- Opening Delimiter -
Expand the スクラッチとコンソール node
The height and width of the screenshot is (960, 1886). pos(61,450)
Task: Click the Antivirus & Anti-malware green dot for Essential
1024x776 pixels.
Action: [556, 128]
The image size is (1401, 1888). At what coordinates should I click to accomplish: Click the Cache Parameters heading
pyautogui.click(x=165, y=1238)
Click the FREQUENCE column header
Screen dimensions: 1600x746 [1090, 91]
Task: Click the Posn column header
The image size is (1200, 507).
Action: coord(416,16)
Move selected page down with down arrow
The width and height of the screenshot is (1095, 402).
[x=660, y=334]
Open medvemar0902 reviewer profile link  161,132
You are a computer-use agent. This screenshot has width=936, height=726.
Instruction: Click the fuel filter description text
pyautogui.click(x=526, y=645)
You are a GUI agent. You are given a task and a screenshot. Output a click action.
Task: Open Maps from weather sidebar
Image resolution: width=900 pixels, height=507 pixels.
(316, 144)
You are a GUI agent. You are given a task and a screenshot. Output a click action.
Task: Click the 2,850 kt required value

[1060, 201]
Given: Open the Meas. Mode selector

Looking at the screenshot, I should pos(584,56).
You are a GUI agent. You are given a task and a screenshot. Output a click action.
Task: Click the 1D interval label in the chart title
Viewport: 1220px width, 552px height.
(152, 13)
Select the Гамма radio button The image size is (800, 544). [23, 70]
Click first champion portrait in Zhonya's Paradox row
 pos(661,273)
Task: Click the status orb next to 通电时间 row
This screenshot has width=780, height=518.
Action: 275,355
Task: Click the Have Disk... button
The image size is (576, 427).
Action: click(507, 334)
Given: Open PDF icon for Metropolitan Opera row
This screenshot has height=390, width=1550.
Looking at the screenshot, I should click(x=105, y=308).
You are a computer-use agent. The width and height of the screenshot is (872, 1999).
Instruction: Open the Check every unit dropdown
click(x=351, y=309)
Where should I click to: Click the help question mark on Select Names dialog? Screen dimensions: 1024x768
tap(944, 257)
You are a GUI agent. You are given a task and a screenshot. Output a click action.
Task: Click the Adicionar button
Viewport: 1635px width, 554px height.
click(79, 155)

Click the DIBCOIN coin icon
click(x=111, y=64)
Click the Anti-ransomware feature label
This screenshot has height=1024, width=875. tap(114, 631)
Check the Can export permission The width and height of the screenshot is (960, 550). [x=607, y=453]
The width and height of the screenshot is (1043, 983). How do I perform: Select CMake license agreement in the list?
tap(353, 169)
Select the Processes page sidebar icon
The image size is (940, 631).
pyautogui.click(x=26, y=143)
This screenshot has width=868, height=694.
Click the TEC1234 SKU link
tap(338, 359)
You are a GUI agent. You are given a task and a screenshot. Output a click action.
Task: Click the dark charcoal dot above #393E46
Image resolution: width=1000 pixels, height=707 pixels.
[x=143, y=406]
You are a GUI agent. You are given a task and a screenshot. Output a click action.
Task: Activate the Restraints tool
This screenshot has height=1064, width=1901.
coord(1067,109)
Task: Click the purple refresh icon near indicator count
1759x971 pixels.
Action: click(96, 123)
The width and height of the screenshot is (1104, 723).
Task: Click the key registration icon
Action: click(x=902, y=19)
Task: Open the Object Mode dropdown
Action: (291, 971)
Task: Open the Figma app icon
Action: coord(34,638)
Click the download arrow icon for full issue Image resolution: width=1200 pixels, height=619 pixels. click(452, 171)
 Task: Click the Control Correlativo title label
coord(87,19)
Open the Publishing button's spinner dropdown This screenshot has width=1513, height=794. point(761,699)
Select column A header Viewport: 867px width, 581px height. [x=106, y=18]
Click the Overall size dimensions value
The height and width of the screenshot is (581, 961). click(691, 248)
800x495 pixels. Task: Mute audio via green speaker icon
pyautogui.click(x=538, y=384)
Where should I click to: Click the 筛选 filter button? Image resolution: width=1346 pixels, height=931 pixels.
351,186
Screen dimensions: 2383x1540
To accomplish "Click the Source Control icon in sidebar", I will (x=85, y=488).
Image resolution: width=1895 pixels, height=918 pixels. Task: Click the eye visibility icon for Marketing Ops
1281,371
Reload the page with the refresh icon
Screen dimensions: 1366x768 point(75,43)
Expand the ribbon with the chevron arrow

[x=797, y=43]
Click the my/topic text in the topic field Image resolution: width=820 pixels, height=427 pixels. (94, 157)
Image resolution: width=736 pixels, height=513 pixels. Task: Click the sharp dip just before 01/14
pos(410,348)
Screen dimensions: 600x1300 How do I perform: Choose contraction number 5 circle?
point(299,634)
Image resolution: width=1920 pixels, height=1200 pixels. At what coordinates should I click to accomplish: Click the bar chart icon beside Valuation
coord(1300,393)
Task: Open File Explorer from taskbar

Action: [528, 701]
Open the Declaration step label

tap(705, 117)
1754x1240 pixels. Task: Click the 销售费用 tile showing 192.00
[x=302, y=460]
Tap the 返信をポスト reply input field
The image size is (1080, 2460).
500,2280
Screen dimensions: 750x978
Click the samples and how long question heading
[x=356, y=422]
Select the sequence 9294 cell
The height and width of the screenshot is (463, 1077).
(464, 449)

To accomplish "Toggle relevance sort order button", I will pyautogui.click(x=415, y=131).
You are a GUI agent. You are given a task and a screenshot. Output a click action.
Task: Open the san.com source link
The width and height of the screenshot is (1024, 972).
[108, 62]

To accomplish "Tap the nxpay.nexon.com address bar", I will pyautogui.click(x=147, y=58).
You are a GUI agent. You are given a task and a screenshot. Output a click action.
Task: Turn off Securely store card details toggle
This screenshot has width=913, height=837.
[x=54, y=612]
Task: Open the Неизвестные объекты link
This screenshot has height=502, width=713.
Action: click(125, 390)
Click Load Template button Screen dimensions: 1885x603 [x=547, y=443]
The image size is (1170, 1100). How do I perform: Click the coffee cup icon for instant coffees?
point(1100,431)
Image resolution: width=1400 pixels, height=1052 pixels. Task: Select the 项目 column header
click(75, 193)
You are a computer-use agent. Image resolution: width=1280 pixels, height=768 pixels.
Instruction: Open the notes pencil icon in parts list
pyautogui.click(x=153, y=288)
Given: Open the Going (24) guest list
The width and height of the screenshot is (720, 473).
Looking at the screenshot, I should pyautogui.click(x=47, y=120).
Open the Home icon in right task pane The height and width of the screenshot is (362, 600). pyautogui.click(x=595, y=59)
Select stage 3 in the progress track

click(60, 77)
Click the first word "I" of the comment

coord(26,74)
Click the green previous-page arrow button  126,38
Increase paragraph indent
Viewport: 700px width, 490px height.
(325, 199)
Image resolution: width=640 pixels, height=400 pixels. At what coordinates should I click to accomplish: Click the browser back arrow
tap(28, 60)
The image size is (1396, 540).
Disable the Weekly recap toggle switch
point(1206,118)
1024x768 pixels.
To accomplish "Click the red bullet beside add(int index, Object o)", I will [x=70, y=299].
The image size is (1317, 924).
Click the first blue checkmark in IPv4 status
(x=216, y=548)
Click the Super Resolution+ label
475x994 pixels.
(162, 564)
- Closing Delimiter -
Exercise description: This exercise requires all the entries to be written out again exactly.

Your solution:
Expand the スクラッチとコンソール node
The height and width of the screenshot is (960, 1886). pos(61,450)
Task: Click the Antivirus & Anti-malware green dot for Essential
1024x776 pixels.
Action: [556, 128]
The image size is (1401, 1888). At what coordinates should I click to accomplish: Click the Cache Parameters heading
pyautogui.click(x=165, y=1238)
Click the FREQUENCE column header
Screen dimensions: 1600x746 [1090, 91]
Task: Click the Posn column header
The image size is (1200, 507).
Action: coord(416,16)
Move selected page down with down arrow
The width and height of the screenshot is (1095, 402).
[x=660, y=334]
Open medvemar0902 reviewer profile link  161,132
You are a computer-use agent. This screenshot has width=936, height=726.
Instruction: Click the fuel filter description text
pyautogui.click(x=526, y=645)
You are a GUI agent. You are given a task and a screenshot. Output a click action.
Task: Open Maps from weather sidebar
Image resolution: width=900 pixels, height=507 pixels.
(316, 144)
You are a GUI agent. You are given a task and a screenshot. Output a click action.
Task: Click the 2,850 kt required value

[1060, 201]
Given: Open the Meas. Mode selector

Looking at the screenshot, I should pos(584,56).
You are a GUI agent. You are given a task and a screenshot. Output a click action.
Task: Click the 1D interval label in the chart title
Viewport: 1220px width, 552px height.
(152, 13)
Select the Гамма radio button The image size is (800, 544). [23, 70]
Click first champion portrait in Zhonya's Paradox row
 pos(661,273)
Task: Click the status orb next to 通电时间 row
This screenshot has width=780, height=518.
Action: 275,355
Task: Click the Have Disk... button
The image size is (576, 427).
Action: click(507, 334)
Given: Open PDF icon for Metropolitan Opera row
This screenshot has height=390, width=1550.
Looking at the screenshot, I should click(x=105, y=308).
You are a computer-use agent. The width and height of the screenshot is (872, 1999).
Instruction: Open the Check every unit dropdown
click(x=351, y=309)
Where should I click to: Click the help question mark on Select Names dialog? Screen dimensions: 1024x768
tap(944, 257)
You are a GUI agent. You are given a task and a screenshot. Output a click action.
Task: Click the Adicionar button
Viewport: 1635px width, 554px height.
click(79, 155)

Click the DIBCOIN coin icon
click(x=111, y=64)
Click the Anti-ransomware feature label
This screenshot has height=1024, width=875. tap(114, 631)
Check the Can export permission The width and height of the screenshot is (960, 550). [x=607, y=453]
The width and height of the screenshot is (1043, 983). How do I perform: Select CMake license agreement in the list?
tap(353, 169)
Select the Processes page sidebar icon
The image size is (940, 631).
pyautogui.click(x=26, y=143)
This screenshot has width=868, height=694.
Click the TEC1234 SKU link
tap(338, 359)
You are a GUI agent. You are given a task and a screenshot. Output a click action.
Task: Click the dark charcoal dot above #393E46
Image resolution: width=1000 pixels, height=707 pixels.
[x=143, y=406]
You are a GUI agent. You are given a task and a screenshot. Output a click action.
Task: Activate the Restraints tool
This screenshot has height=1064, width=1901.
coord(1067,109)
Task: Click the purple refresh icon near indicator count
1759x971 pixels.
Action: click(96, 123)
The width and height of the screenshot is (1104, 723).
Task: Click the key registration icon
Action: click(x=902, y=19)
Task: Open the Object Mode dropdown
Action: (291, 971)
Task: Open the Figma app icon
Action: coord(34,638)
Click the download arrow icon for full issue Image resolution: width=1200 pixels, height=619 pixels. click(452, 171)
 Task: Click the Control Correlativo title label
coord(87,19)
Open the Publishing button's spinner dropdown This screenshot has width=1513, height=794. point(761,699)
Select column A header Viewport: 867px width, 581px height. [x=106, y=18]
Click the Overall size dimensions value
The height and width of the screenshot is (581, 961). click(691, 248)
800x495 pixels. Task: Mute audio via green speaker icon
pyautogui.click(x=538, y=384)
Where should I click to: Click the 筛选 filter button? Image resolution: width=1346 pixels, height=931 pixels.
351,186
Screen dimensions: 2383x1540
To accomplish "Click the Source Control icon in sidebar", I will (x=85, y=488).
Image resolution: width=1895 pixels, height=918 pixels. Task: Click the eye visibility icon for Marketing Ops
1281,371
Reload the page with the refresh icon
Screen dimensions: 1366x768 point(75,43)
Expand the ribbon with the chevron arrow

[x=797, y=43]
Click the my/topic text in the topic field Image resolution: width=820 pixels, height=427 pixels. (94, 157)
Image resolution: width=736 pixels, height=513 pixels. Task: Click the sharp dip just before 01/14
pos(410,348)
Screen dimensions: 600x1300 How do I perform: Choose contraction number 5 circle?
point(299,634)
Image resolution: width=1920 pixels, height=1200 pixels. At what coordinates should I click to accomplish: Click the bar chart icon beside Valuation
coord(1300,393)
Task: Open File Explorer from taskbar

Action: [528, 701]
Open the Declaration step label

tap(705, 117)
1754x1240 pixels. Task: Click the 销售费用 tile showing 192.00
[x=302, y=460]
Tap the 返信をポスト reply input field
The image size is (1080, 2460).
500,2280
Screen dimensions: 750x978
Click the samples and how long question heading
[x=356, y=422]
Select the sequence 9294 cell
The height and width of the screenshot is (463, 1077).
(464, 449)

To accomplish "Toggle relevance sort order button", I will pyautogui.click(x=415, y=131).
You are a GUI agent. You are given a task and a screenshot. Output a click action.
Task: Open the san.com source link
The width and height of the screenshot is (1024, 972).
[108, 62]

To accomplish "Tap the nxpay.nexon.com address bar", I will pyautogui.click(x=147, y=58).
You are a GUI agent. You are given a task and a screenshot. Output a click action.
Task: Turn off Securely store card details toggle
This screenshot has width=913, height=837.
[x=54, y=612]
Task: Open the Неизвестные объекты link
This screenshot has height=502, width=713.
Action: click(125, 390)
Click Load Template button Screen dimensions: 1885x603 [x=547, y=443]
The image size is (1170, 1100). How do I perform: Click the coffee cup icon for instant coffees?
point(1100,431)
Image resolution: width=1400 pixels, height=1052 pixels. Task: Select the 项目 column header
click(75, 193)
You are a computer-use agent. Image resolution: width=1280 pixels, height=768 pixels.
Instruction: Open the notes pencil icon in parts list
pyautogui.click(x=153, y=288)
Given: Open the Going (24) guest list
The width and height of the screenshot is (720, 473).
Looking at the screenshot, I should pyautogui.click(x=47, y=120).
Open the Home icon in right task pane The height and width of the screenshot is (362, 600). pyautogui.click(x=595, y=59)
Select stage 3 in the progress track

click(60, 77)
Click the first word "I" of the comment

coord(26,74)
Click the green previous-page arrow button  126,38
Increase paragraph indent
Viewport: 700px width, 490px height.
(325, 199)
Image resolution: width=640 pixels, height=400 pixels. At what coordinates should I click to accomplish: Click the browser back arrow
tap(28, 60)
The image size is (1396, 540).
Disable the Weekly recap toggle switch
point(1206,118)
1024x768 pixels.
To accomplish "Click the red bullet beside add(int index, Object o)", I will [x=70, y=299].
The image size is (1317, 924).
Click the first blue checkmark in IPv4 status
(x=216, y=548)
Click the Super Resolution+ label
475x994 pixels.
(162, 564)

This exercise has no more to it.